Harvard researchers provide further evidence that, as one environmental advocate has said, “fracking is inherently hazardous to the health and safety of people and communities in proximity to it.”
Elderly individuals who live near or downwind of fracking and other “unconventional” drilling operations are at higher risk of early death compared with seniors who don’t live in close proximity to such sites, according to a new study out Thursday from the Harvard T.H. Chan School of Public Health.
Airborne contaminants from more than 2.5 million oil and gas wells across the U.S., researchers wrote in a paper published in the peer-reviewed journal Nature Energy, are contributing to increased mortality among people 65 and older residing in neighborhoods close to or downwind from what is called unconventional oil and gas development (UOGD)—extraction methods that include directional (non-vertical) drilling and hydraulic fracturing.
“Although UOGD is a major industrial activity in the U.S., very little is known about its public health impacts,” Petros Koutrakis, professor of environmental sciences and one of the paper’s co-authors, said in a statement. “Our study is the first to link mortality to UOGD-related air pollutant exposures.”
Co-author Francesca Dominici, professor of biostatistics, population, and data science, added that “there is an urgent need to understand the causal link between living near or downwind of UOGD and adverse health effects.”
Earlier research, the Harvard Chan School acknowledged in its press release, has “found connections between UOGD activities and increased human exposure to harmful substances in both air and water, as well as connections between UOGD exposure and adverse prenatal, respiratory, cardiovascular, and carcinogenic health outcomes. But little was known about whether exposure to UOGD was associated with mortality risk in the elderly, or about exactly how exposure to UOGD-related activities may be contributing to such risk.”
To find out more, a team of 10 scholars analyzed a cohort of nearly 15.2 million Medicare beneficiaries living in all of the nation’s major UOGD exploration regions from 2001 to 2015. They also examined data collected from more than 2.5 million oil and gas wells.
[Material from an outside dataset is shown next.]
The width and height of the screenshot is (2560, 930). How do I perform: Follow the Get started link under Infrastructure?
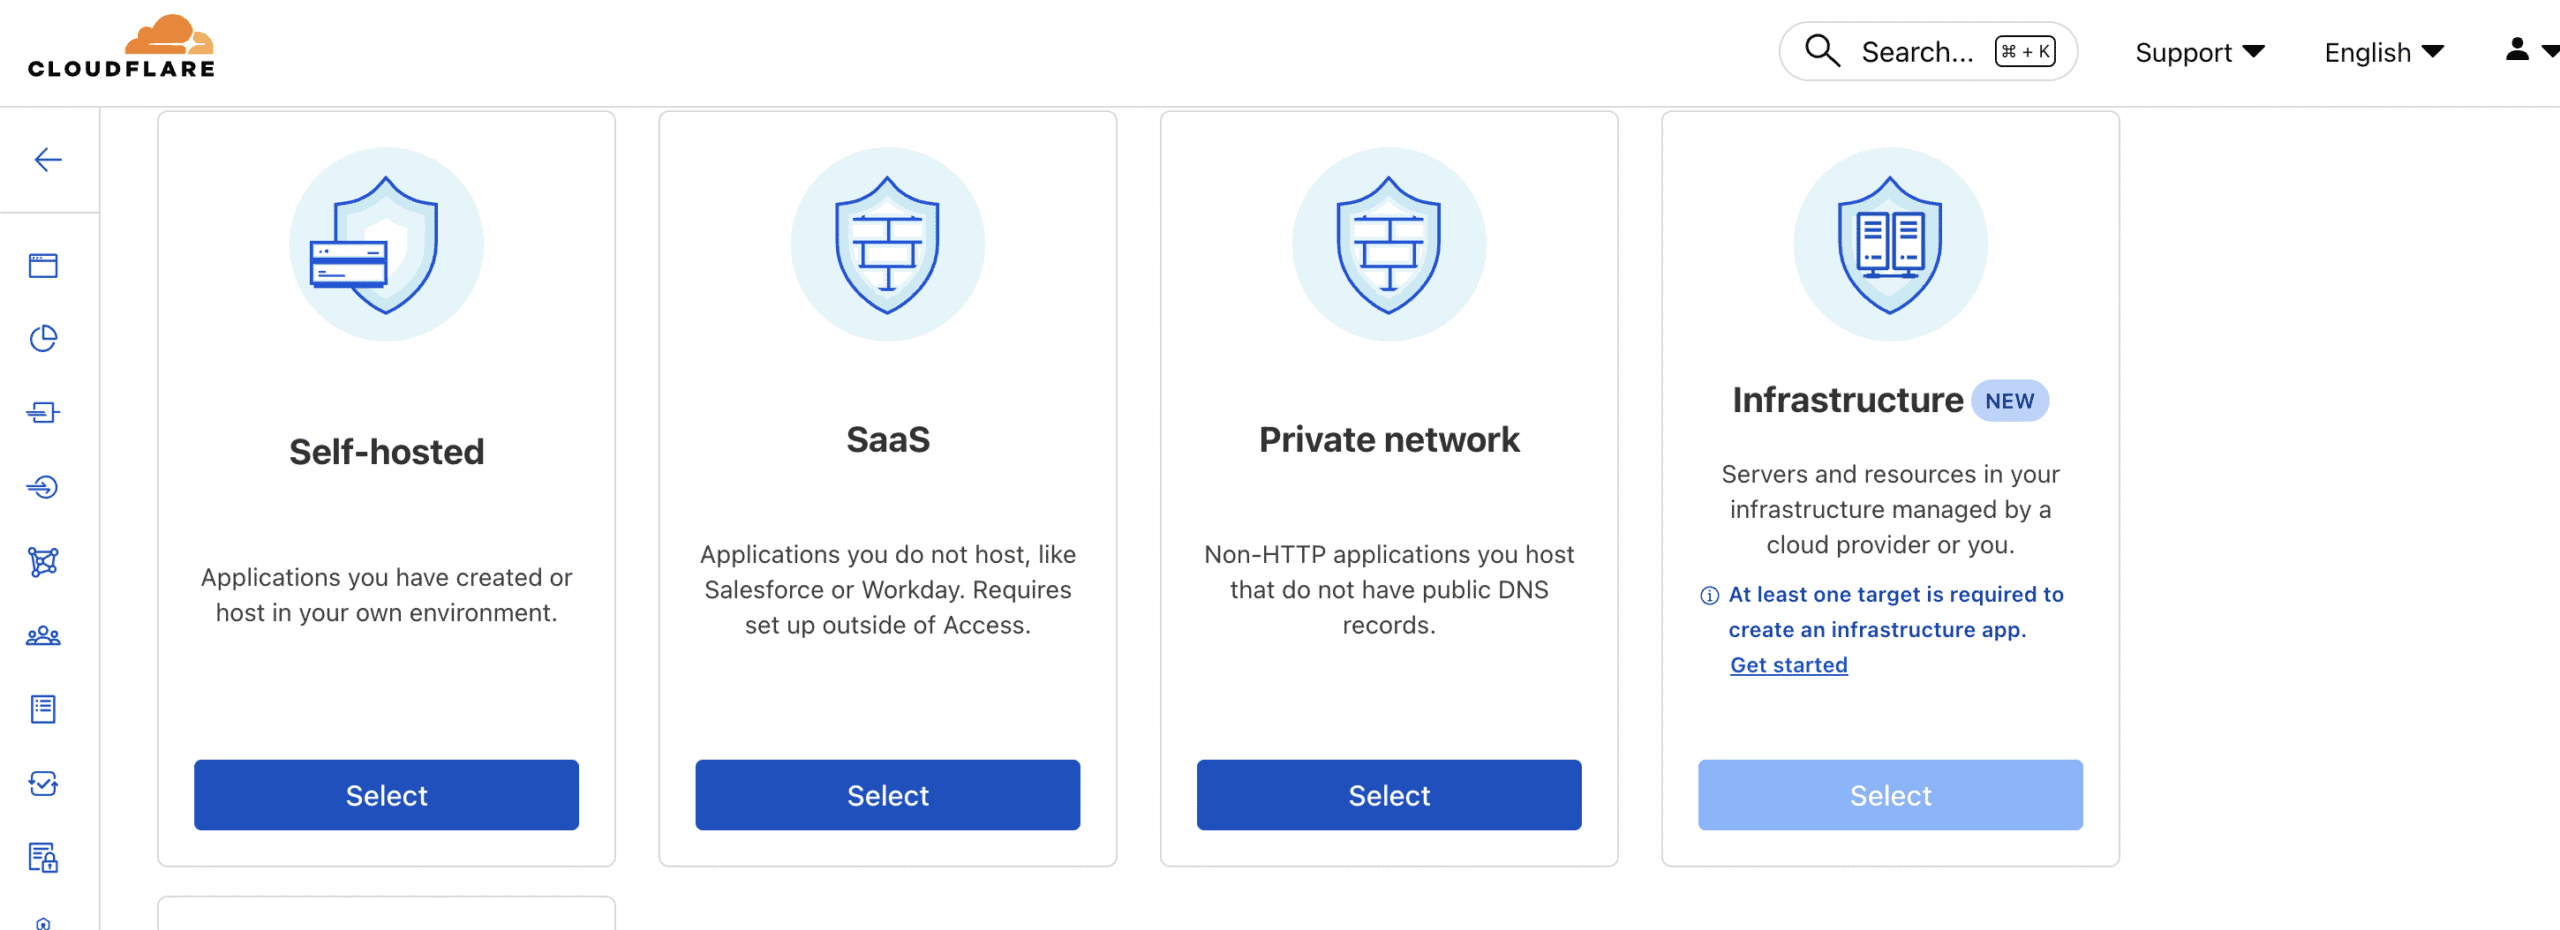(1788, 664)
For each Medicare recipient’s ZIP code and year in the cohort, researchers calculated what pollutant exposures would be if one lived close to UOGD operations, downwind of them, or both, while adjusting for socioeconomic, environmental, and demographic factors.
The closer people lived to fracked gas and other unconventional wells, the greater their risk of premature mortality, researchers found.
According to the Harvard Chan School’s summary of the study:
Those who lived closest to wells had a statistically significant elevated mortality risk (2.5% higher) compared with those who didn’t live close to wells. The study also found that people who lived near UOGD wells as well as downwind of them were at higher risk of premature death than those living upwind, when both groups were compared with people who were unexposed.
“Our findings suggest the importance of considering the potential health dangers of situating UOGD near or upwind of people’s homes,” said Longxiang Li, a postdoctoral fellow in the Department of Environmental Health and lead author of the study.
The new study adds to a growing body of literature linking fossil fuels to negative health outcomes. In a recent report, the World Health Organization warned that burning coal, oil, and gas is “causing millions of premature deaths every year through air pollutants, costing the global economy billions of dollars annually, and fueling the climate crisis.”